La voix de Dodekhan vient de passer, légère comme un souffle :

— Attention ! à vous l’homme de droite. Je me charge de l’autre.

Pendant quelques secondes, on ne respire plus à bord du radeau. Le Turkmène et le pseudo-prince sont presque couchés sur les solénoïdes. Ils visent avec toute leur âme, car ils songent à ce moment même, chacun de son côté :

— La dette léguée par mon père, la promesse faite à la « Française », dépendent de la minute qui va s’écouler !

— Le salut de Laura, de cette enfant à laquelle j’appartiens tout entier, est attaché à ce petit lingot de fer, enclos dans une spirale !

Mais un sursaut les secoue tous.

Deux sifflements légers ont passé dans l’air.

Une fraction de seconde s’écoule. Haletants, tous sont dressés, les yeux fixés sur les factionnaires de leurs ennemis.

Et soudain tous deux s’affaissent sur eux-mêmes, roulent sur le sol.

Laura, Prince, Kozets ont peine à retenir un cri de triomphe ; mais les événements se précipitent :

Les carabines des factionnaires ont sonné en tombant sur le roc.

Deux ou trois des dormeurs se soulèvent au bruit. Ils regardent autour d’eux ; ils vont s’apercevoir que leurs camarades ne veillent plus sur le campement, qu’ils se sont enfoncés dans le grand sommeil du trépas.

Mais les tireurs glissent des fragments de fer entre les spires. Kozets vise de son côté, désireux de montrer aussi son adresse.

Des sifflements s’entre croisent dans l’air. On dirait qu’une volée d’oiselets s’ébat sur le rivage.

Cela dure quelques instants encore. Puis Dodekhan pousse le radeau sur la grève.

Il saute à terre, en ordonnant du geste que personne ne le suive.

Courbé en deux, glissant sur le sol avec la légèreté d’une ombre, il parvient auprès du feu.

L’un après l’autre, il examine les corps étendus… Les armes électriques avaient accompli, leur œuvre.

— Venez, appela-t-il.

Aussitôt, ses compagnons débarquèrent. Kozets enleva quelques boulons, trancha quelques cordes, disjoignant aussi les planches du radeau.

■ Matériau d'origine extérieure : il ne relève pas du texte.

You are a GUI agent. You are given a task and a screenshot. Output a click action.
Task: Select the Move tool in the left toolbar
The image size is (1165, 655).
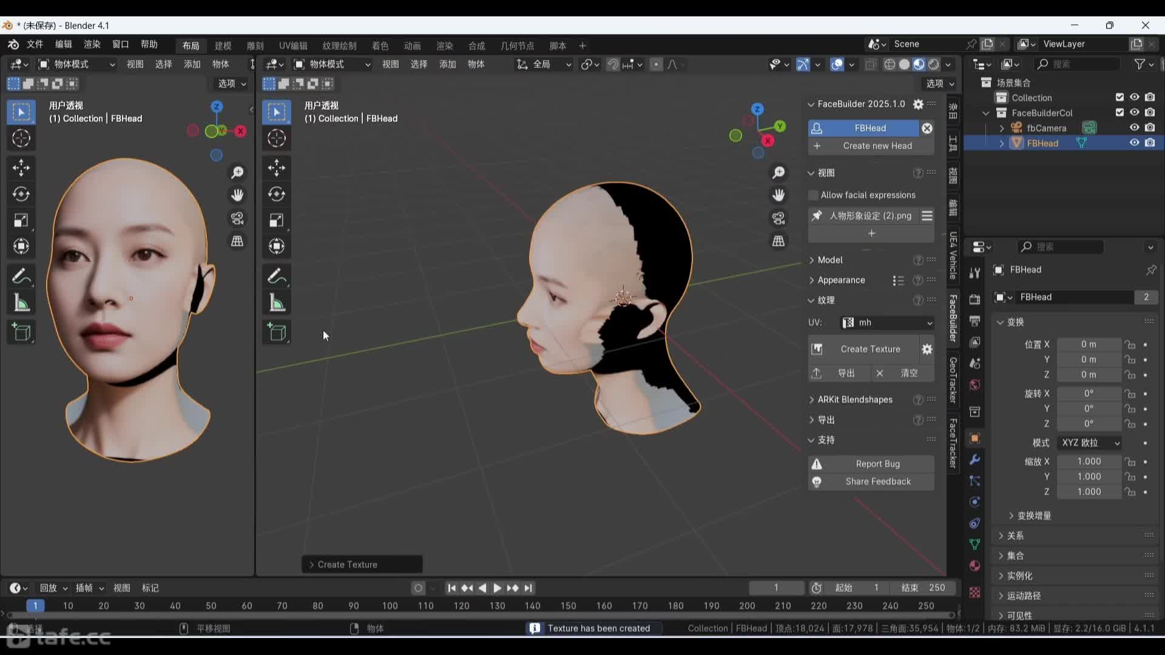(x=21, y=167)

Les solénoïdes furent jetés dans le lac, et il ne resta plus trace des armes silencieuses, qui avaient eu raison de la garnison du passage nord.

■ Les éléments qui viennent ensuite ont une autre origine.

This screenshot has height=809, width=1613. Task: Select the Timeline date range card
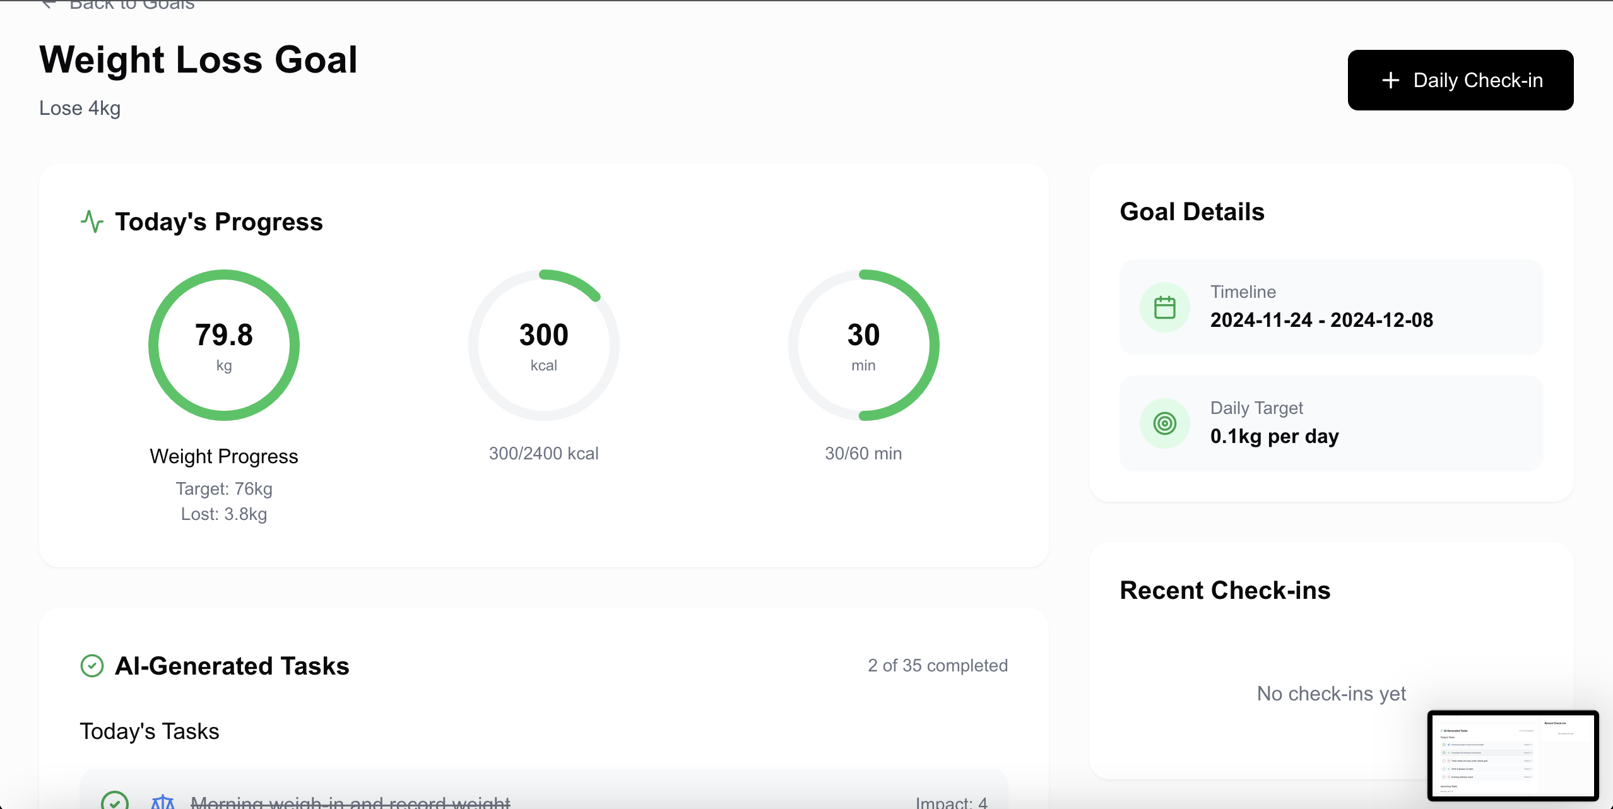tap(1331, 307)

Ceci fait, l’agent rejoignit ses compagnons.

Laura, toute pâle, s’était arrêtée, comme hypnotisée, devant les cadavres de ses ennemis.

Comme malgré elle, elle murmura :

— La science, voilà qui est beau.

Mais Dodekhan ne lui laissa pas le loisir de s’absorber dans ses réflexions.

Il avait disparu un moment ; il revint.

— Les chevaux de nos ennemis sont entravés à dix pas. J’en ai isolé quatre ; j’ai tranché les jarrets aux autres. Allons, en selle, et au galop. Il nous faut gagner au large… Qu’au matin, nous soyons hors d’atteinte.

Un quart d’heure plus tard, les fugitifs, si heureusement sortis du cirque rocheux de Christmas-Lake, galopaient à fond de train dans la plaine.


  1. Depuis 1904, M. Birkeland poursuit ses expériences, à Copenhague. Les dernières semblent concluantes.